Ursachen der Magersucht auf der Spur

Wissenschaftler am MPI identifizieren ein neben Stress verantwortliches Molekül in der Plazenta

Die Anfälligkeit für Essstörungen wurde bereits mehrfach mit Stress in der frühen Kindheit in Verbindung gebracht. Stress allein führt jedoch nicht zwangsläufig zu einer Essstörung; vielmehr führt eine Kombination aus Veranlagung und einer Vielzahl von Faktoren aus dem frühen Leben zu der Erkrankung.

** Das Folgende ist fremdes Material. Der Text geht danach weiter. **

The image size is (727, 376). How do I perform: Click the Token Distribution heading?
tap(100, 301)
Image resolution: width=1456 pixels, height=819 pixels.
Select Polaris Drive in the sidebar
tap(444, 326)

In einer Studie, die kürzlich in der renommierten Fachzeitschrift „Nature Communications“ veröffentlicht wurde, liefern Wissenschaftler des Max-Planck-Instituts für Psychiatrie (MPI) entscheidende biologische Einblicke in diese Krankheit. Mariana Schröder, Autorin der Studie und Projektgruppenleiterin im Team von Alon Chen, dem Geschäftsführenden Direktor des MPI, ging davon aus, dass die Anfälligkeit für Anorexie bereits im Mutterleib entsteht. Sie testete heranwachsende Mäuse mit einem Modell, das aktivitätsbasierte Magersucht nachbildet, indem es den Tieren die Wahl zwischen Bewegung und Fressen lässt. Im Ergebnis zeigten weibliche Mäuse eine hohe Anfälligkeit für aktivitätsbasierte Magersucht, sie zogen die Bewegung dem Fressen vor. „Interessanterweise haben sich die weiblichen Mäuse in zwei Gruppen geteilt, wenn sie dem Aktivitätsmodell ausgesetzt wurden. Ungefähr 40 Prozent wurden magersüchtig, die anderen 60 Prozent nicht“, so Schröder. „Erstaunlicherweise unterband pränataler Stress diese Anfälligkeit.” Die Männchen waren weitgehend resistent.”

Im nächsten Schritt wollten die Wissenschaftler den molekularen Mechanismus identifizieren, der dieser Programmierung in der Schwangerschaft zugrunde liegt. Dazu untersuchten sie die micro-RNA-Niveaus in der Plazenta. – Micro-RNAs sind Moleküle, die wichtig für die Genregulation sind. – Eine micro-RNA stach besonders hervor, die so genannte miR-340. Diese war bei Weibchen hochgradig variabel, während sie in der Plazenta männlicher Nachkommen kaum nachweisbar war.

Die Forscher manipulierten die Expression dieser micro-RNA künstlich, um ihren Anteil in der Plazenta zu erhöhen. Daraufhin stieg die Anfälligkeit für Magersucht sowohl bei männlichen als auch bei weiblichen Mäusen an. MiR-340 beeinflusste den Nährstofftransfer von der Mutter auf den Fötus indirekt und veränderte dabei das Gehirn des Fötus.

Alon Chen zufolge liefert die Studie damit bedeutsame Einblicke in die frühe Entstehung dieser kaum verstandenen Essstörung.